__WHAT YOU HAVE TO DO__. Recast the data lines as a numbered list, starting at the line containing "Task: Click the Insert icon for wp_comments" and ending at the line containing "Action: pos(46,177)", both included. Skip blank lines and omit the pictures.

__ENTRIES PROVIDED__.
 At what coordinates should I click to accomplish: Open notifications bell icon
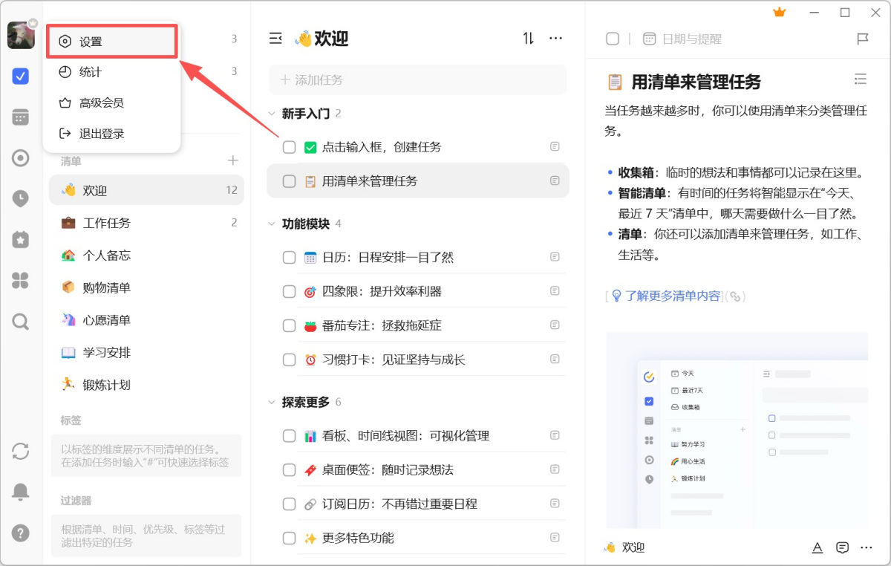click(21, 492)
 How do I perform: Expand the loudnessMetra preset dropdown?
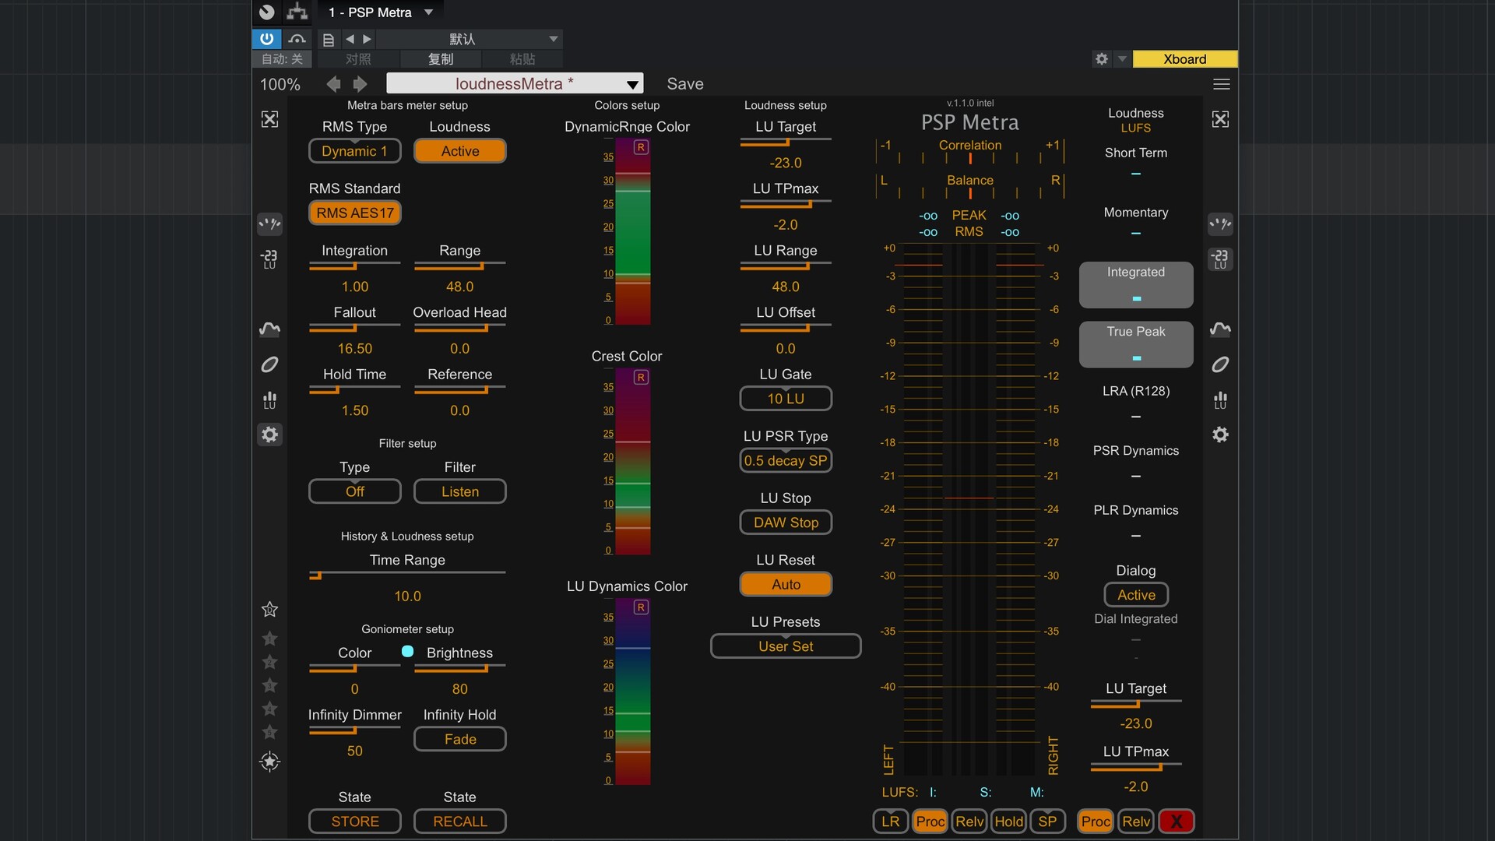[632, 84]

--

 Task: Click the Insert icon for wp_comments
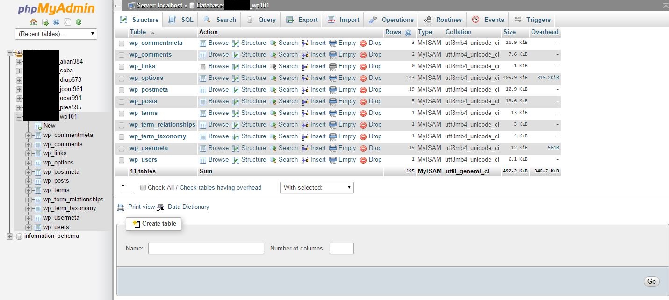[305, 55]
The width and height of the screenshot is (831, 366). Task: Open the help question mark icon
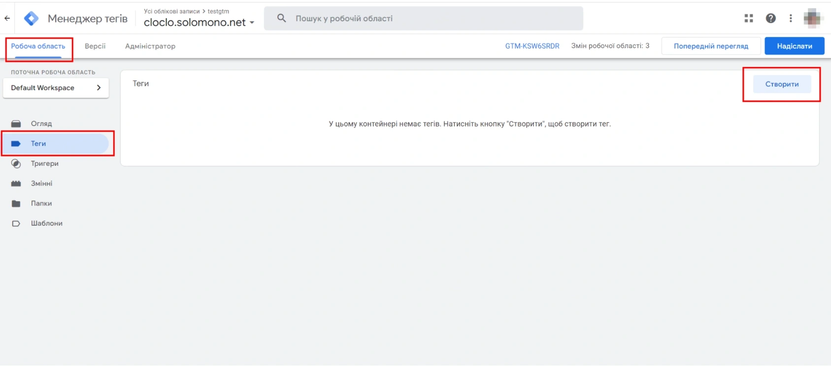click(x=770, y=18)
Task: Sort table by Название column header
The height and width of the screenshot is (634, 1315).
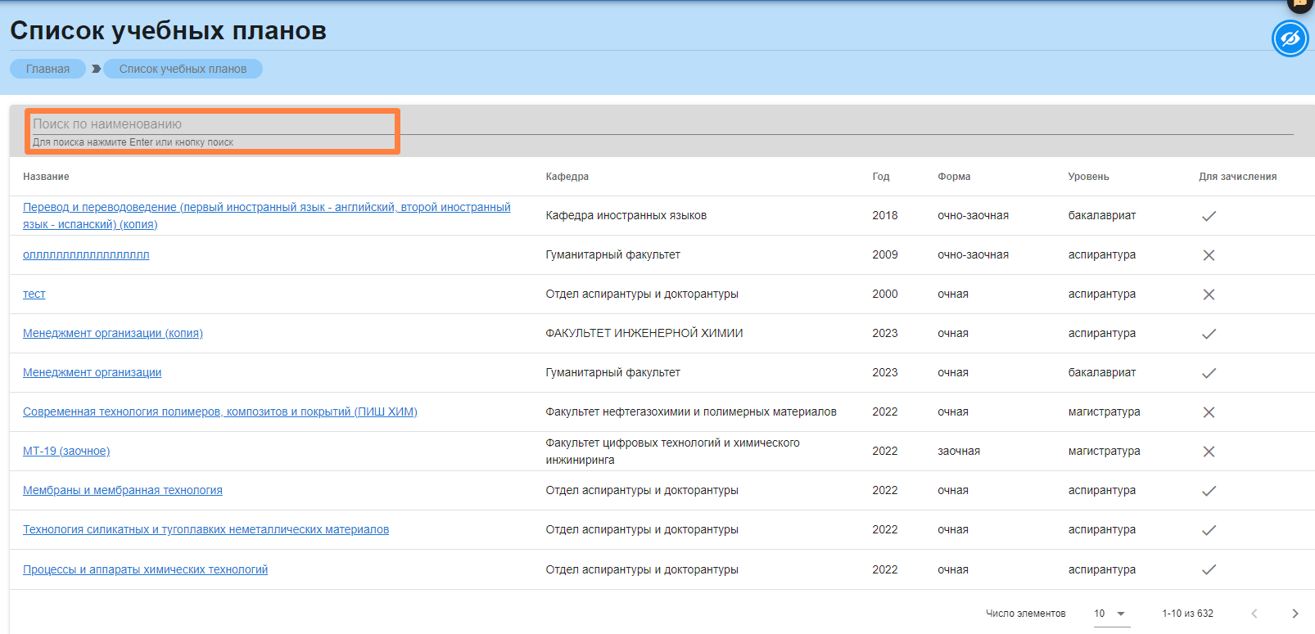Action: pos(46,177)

__WRITTEN RESPONSE__.
1.  Task: Click the Insert icon for wp_comments
2. [305, 55]
3. The width and height of the screenshot is (831, 366). Task: Open the help question mark icon
4. click(x=770, y=18)
5. Task: Sort table by Название column header
6. The height and width of the screenshot is (634, 1315).
7. Action: pos(46,177)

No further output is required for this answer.